Шли с песнями. Пели не слишком лихо. Много татар и вообще монголоидных лиц. Есть пожилые, но есть и совсем мальчики.
Мне опять вспомнился сорок второй год. Вот тут, на углу Кузнечного переулка, лежал труп матроса.
Ночевал дома. Спал в своей комнате. В «домашнем холодильнике», как говорит мама. Продрог, простудился, болит горло.
Утром ездил в больницу хроников на улицу Смольного.
Казалось бы, что может быть страшнее жизни богадельных старушек во фронтовом городе! Но — нет, живут они, эти старушки, вместе со всем городом — сводками Информбюро, газетами, радио. Кормят их очень хорошо. И самое страшное и печальное — не то, что они засыпают и просыпаются под свист снарядов, а то, что живут без семьи. Хотя сейчас, когда подавляющее большинство советских семей распылено, и это их одиночество не так больно ранит сердце.
Смольный выглядит очень смешно, даже нелепо. Какие-то сетки, картонные или фанерные башенки, пестрая мазня на стенах. Все это за годы войны обветшало, перепуталось, перемешалось. И не думаю, чтобы этот камуфляж кого-нибудь обманывал.
Прошел к Неве — посмотреть на Охту. Думал увидеть нечто страшное, но не увидел ничего. Несколько каменных зданий на набережной, каланча, церковь, а за ними… за ними ничего нет. Ни одного деревянного дома.
Неудивительно, что тут, вокруг Смольного, так много развалин. Охотились немцы за Смольным упорно и настойчиво.
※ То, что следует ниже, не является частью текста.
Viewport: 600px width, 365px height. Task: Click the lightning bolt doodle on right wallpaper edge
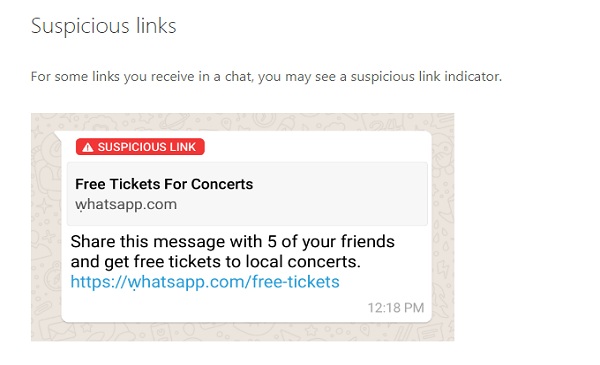point(444,268)
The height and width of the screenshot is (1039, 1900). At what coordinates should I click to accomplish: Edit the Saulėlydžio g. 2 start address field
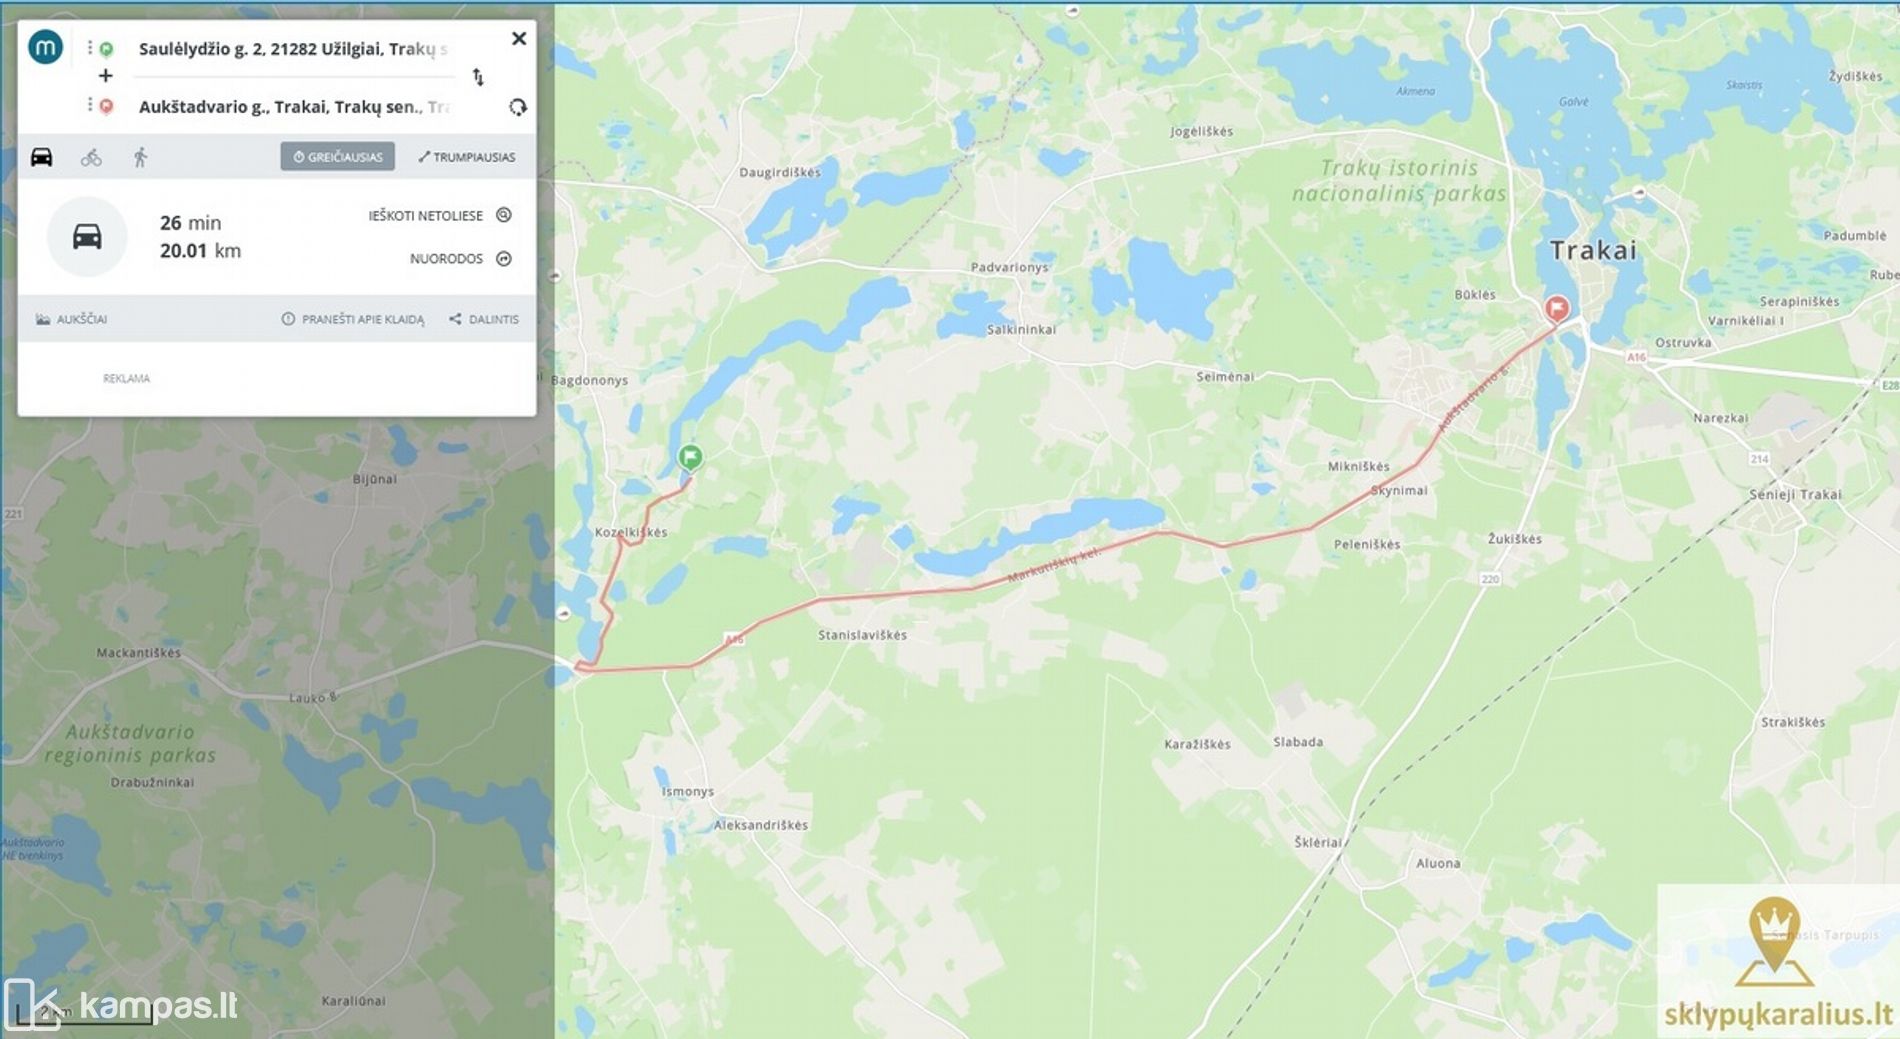292,49
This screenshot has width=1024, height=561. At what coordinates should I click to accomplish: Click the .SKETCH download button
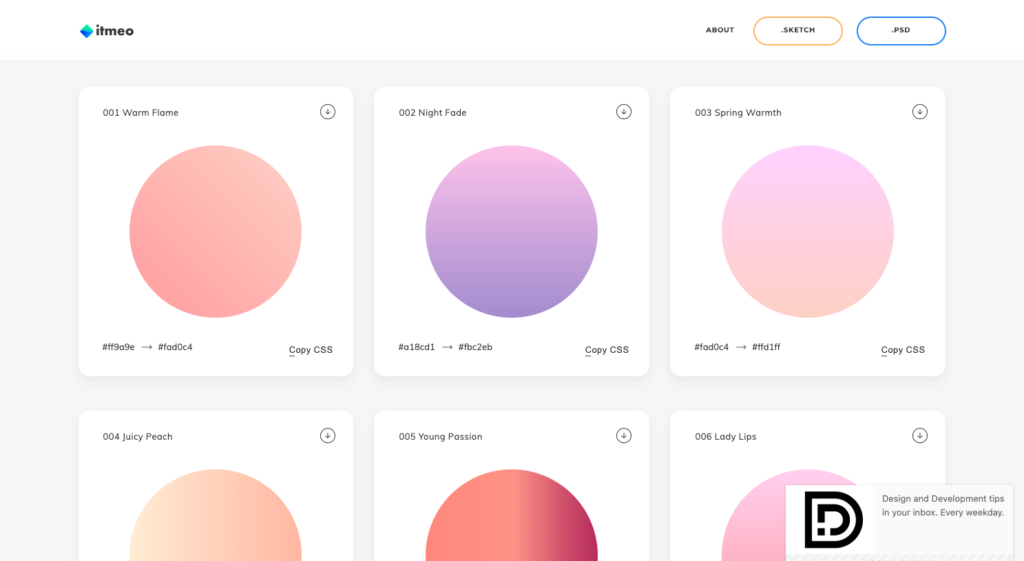(797, 31)
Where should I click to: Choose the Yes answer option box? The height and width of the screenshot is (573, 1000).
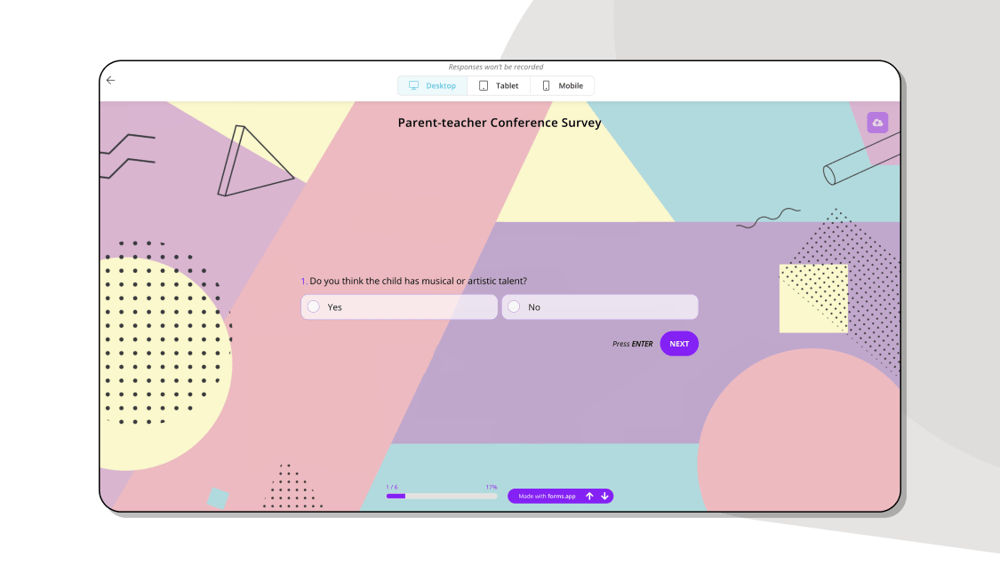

И, как видно, камуфляж все-таки помог. На самом здании Смольного я не нашел ни одной царапины.
А на Суворовском многие дома разбиты до основания.
По этим пустырям идут две девушки в серых шинельках с погонами. Навстречу — с нестройной, визгливой песней — взвод девушек, тоже в полувоенной форме: в серых бушлатах-полупальто, в защитных штанах или юбках.
Из строя несется в адрес красноармеек:
— Эй, вы, ерзац-солдаты!
Те обижаются:
— Сами вы ерзац!
А потом, пройдя мимо, переглядываются, смеются:
— А и верно — эрзац!
Обедал вчера за одним столом с человеком, который сиял необыкновенно: он только что избежал очень большой опасности — в пятидесяти шагах от него разорвался снаряд (на станции Вторая Финляндская, на железнодорожных путях).
Но говорит он больше о другом:
— Вы представляете, какая счастливая случайность: за две минуты до этого с этих путей ушел воинский эшелон!..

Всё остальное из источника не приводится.